When I first heard about the Snuggie (and the more expensive Slanket) I thought it was the dumbest thing in the world.  A blanket with sleeves??  Just wear a freaking sweatshirt, I said to myself.  But even more disdainful were the obnoxious infomercials, particularly the one where the dog sits in his Snuggie and a pair of glasses while dude raises the roof in his Snuggie:




*retch*

Then I started hearing about people doing bar crawls, and plane rides, and other such public activities in their Snuggies, which was a complete turn-off (the Snuggie Sutra did raise an eyebrow, though).  The Snuggie craze was getting out of hand, and if there's one thing that makes me break out in hives and run for the hills, it's mainstream hype.

But..... I'm human.  I started hearing the testimonials of friends on Twitter, people whose opinions I (somewhat) trust, and whom I don't considering to be bandwagon hopping douche bags easily swayed by mainstream hype.  Thinking, independent minded, rational people were talking about how warm and cozy they were at home with their Snuggie, remote and hot chocolate on a cold Friday night.  I sat back quietly, observing the Tweets of people whom I'd never imagine would be caught dead in a Snuggie talking about how they wanted one or how much they loved theirs.  And I admit, I was a wee bit jealous.

At first I tried to drop the hint that I might want one for Christmas, thinking that someone would trip over it or see it as an easy grab requiring little thought and would snatch it up.  I figured that if I didn't actually buy it myself I wouldn't be giving into the commercial machine.  But no dice.  Everyone was a lot more thoughtful than that this year.  So the other day I was going through my mail (a once a month endeavor) and came across a 20% off Bed, Bath & Beyond coupon, and my brain began to plot against itself.  I was having trouble justifying paying $15 for a Snuggie, but if it were only $12, well, then that's a whole different story.  I thought I was going to go hang out and watch Monday Night Football and eat free wings at my local watering hole (emphasis on the word hole) tonight, but due to unforeseen circumstances my presence really wasn't a good idea.  Instead I was stuck at home alone catching up on old episodes of Nip/Tuck (again) and I thought to myself, "Self, you would have probably spent at least $12 on beers tonight, so why don't you use that money to make yourself more warm and comfortable at home instead?"  Guess I must have bought my own argument because off I went with my 20% coupon to Bed, Bath & Beyond.

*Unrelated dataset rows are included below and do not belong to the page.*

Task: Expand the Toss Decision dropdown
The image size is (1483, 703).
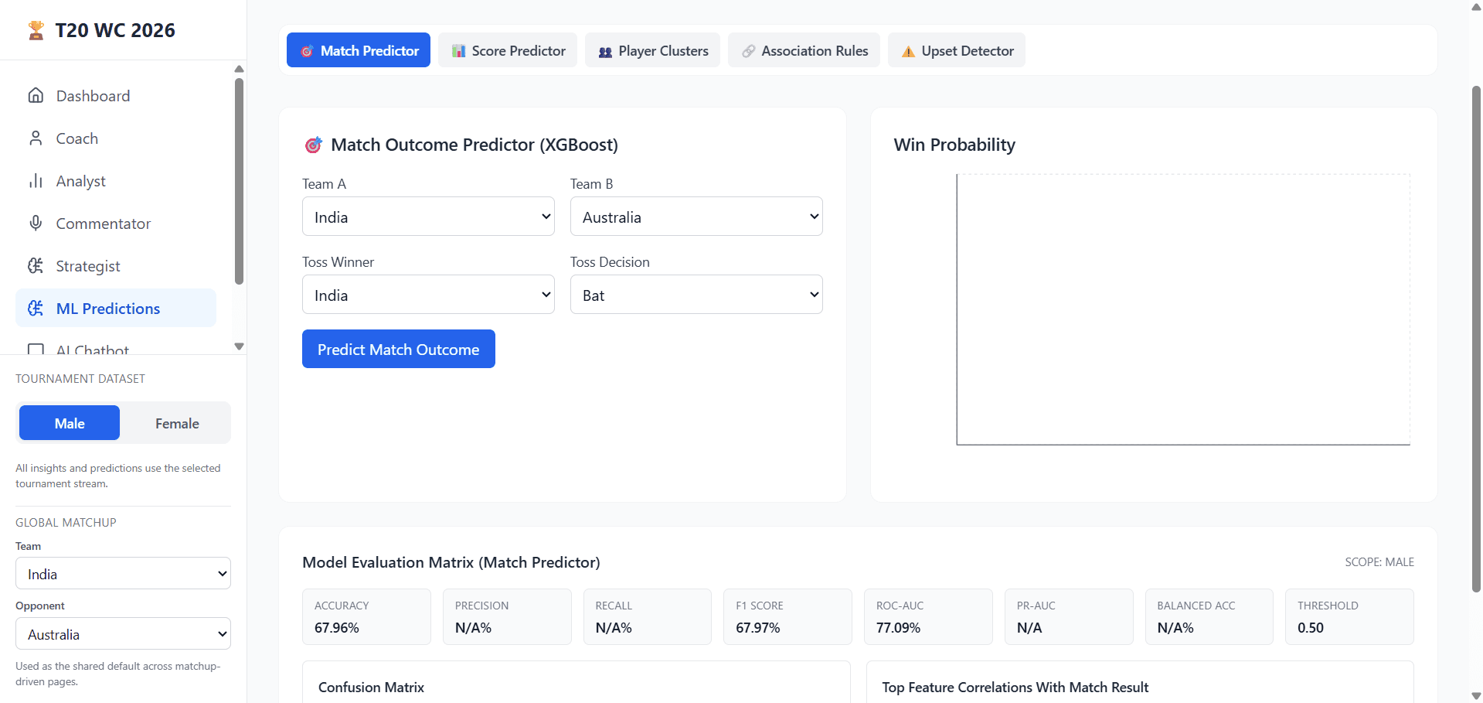Action: point(696,295)
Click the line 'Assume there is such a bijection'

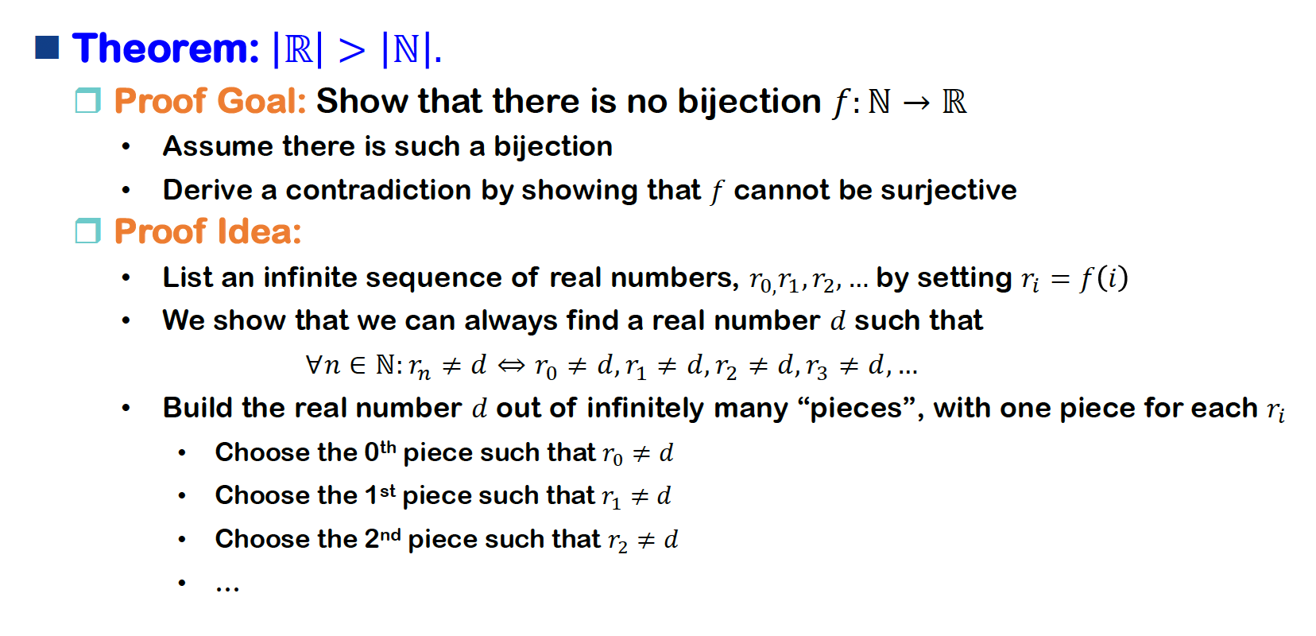387,146
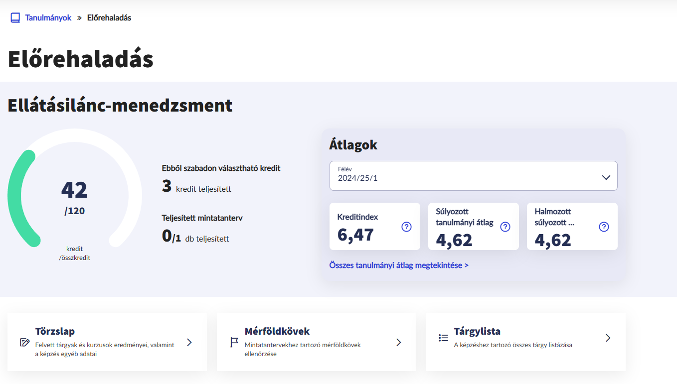
Task: Click the Előrehaladás breadcrumb item
Action: pos(109,18)
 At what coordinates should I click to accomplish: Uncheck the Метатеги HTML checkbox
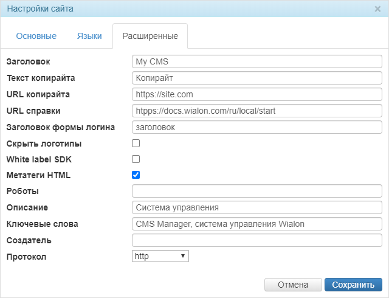click(x=136, y=175)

I walked through the sliding glass doors, firstly embarrassed to be in a store such as Bed, Bath & Beyond (I'm more of a Pier 1, IKEA and Target housewares kind of girl) and secondly even more embarrassed that I was giving into the marketing machine and actually going to get a Snuggie.  Right at the door I almost tripped over a display of Snuggies, both for humans AND dogs.  However, they were all blue, and there was an old lady sitting next to the display staring at me, so I figured I'd venture further into the store and hopefully find more privacy color selection.  I loitered by the reed diffusers for just a little bit too long looking for a scent to replace the obnoxious lavender that came with the diffuser my mother bought me (reminds me of lavender public bathroom air freshener; I like more earthy scents), admittedly stalling.  After finding nothing that suited my olfactory senses or my wallet, I set off in search for what I knew had to be the Main Snuggie Display.  As I approached I was disappointed to find that all the adult Snuggies were blue (I really wanted a red one), but as I walked around the display I saw them: two lone boxes of Wild Side leopard print Snuggies.

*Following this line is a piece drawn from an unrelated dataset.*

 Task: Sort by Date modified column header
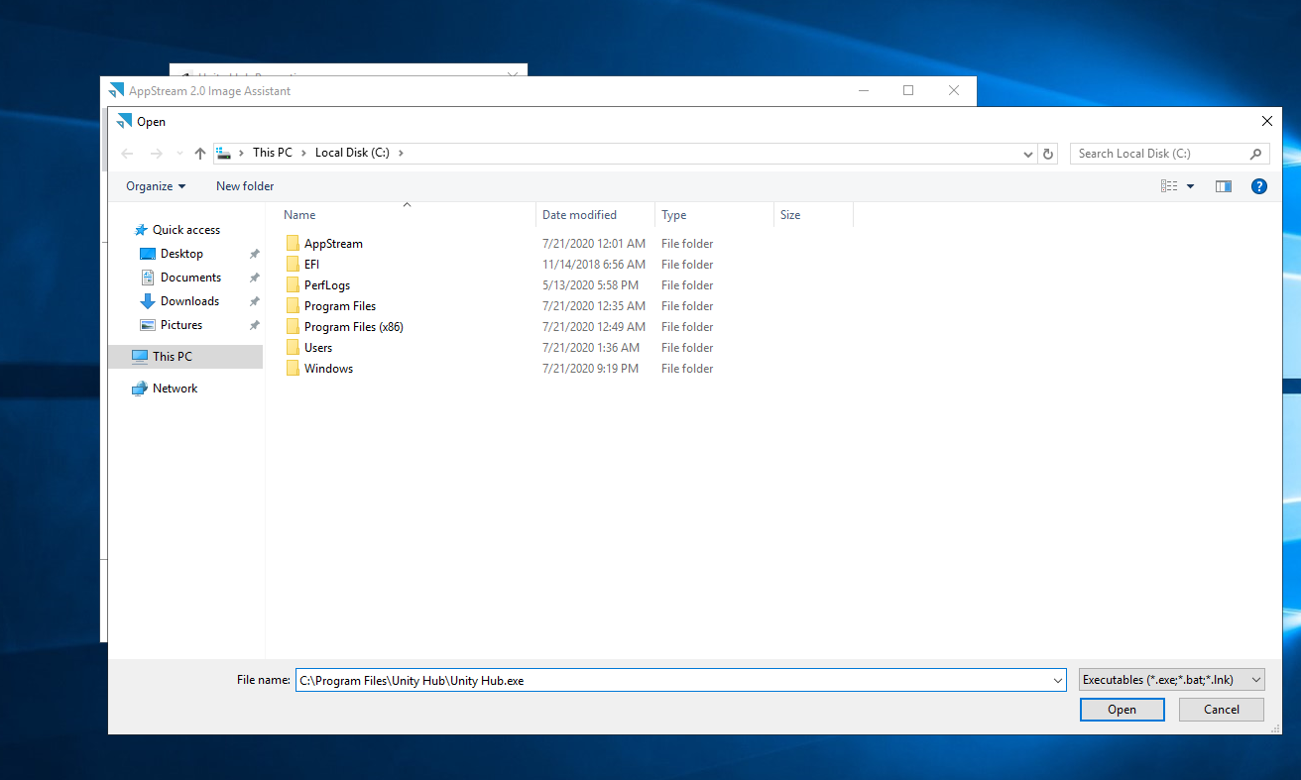(x=579, y=215)
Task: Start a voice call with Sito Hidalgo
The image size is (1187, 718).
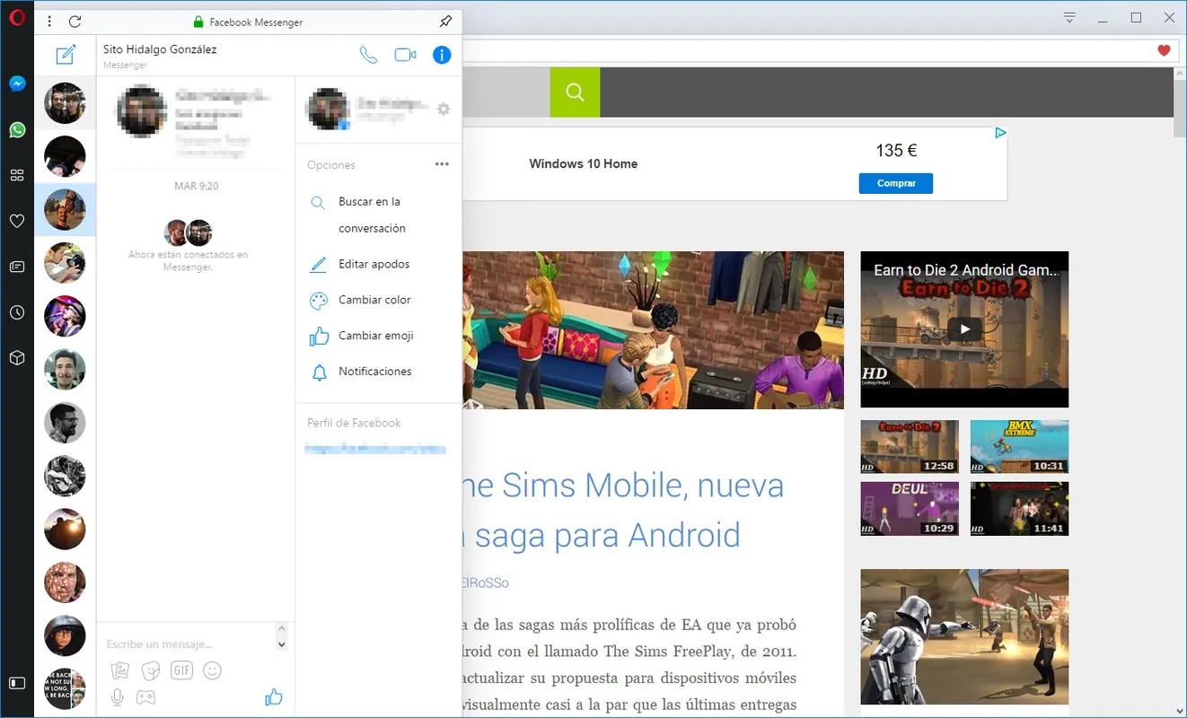Action: point(368,56)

Let me stop and clarify: I hate animal print, especially leopard.  It, along with gold lame, reminds me of my ex-mother-in-law's horrific and tacky sense of style (notice that it's a heteronym for LAME). Yet I stood there for several minutes debating between the plain blue Snuggie and the Wild Side Snuggie.  Ultimately I decided that since I was getting something so obnoxious and ridiculous as a Snuggie, I might as well go all out and be as obnoxious as possible and get the leopard print, also ensuring that I would not have a stroke of insanity and actually think it was ok to take the damn thing out of the house.  It would be my own dirty little secret. *rubs hands like Mr. Burns*

I get my bounty home, take a shower (so I can fully relax), heat up my leftover Khoresh Fesenjan, cue up season 3, episode 8 of Nip/Tuck, poured myself a glass of sparking grape juice, and then opened the package.  It was just as obnoxious as I dreamed it would be.  I unfolded it, slipped it on my arms, and......

I was pissed.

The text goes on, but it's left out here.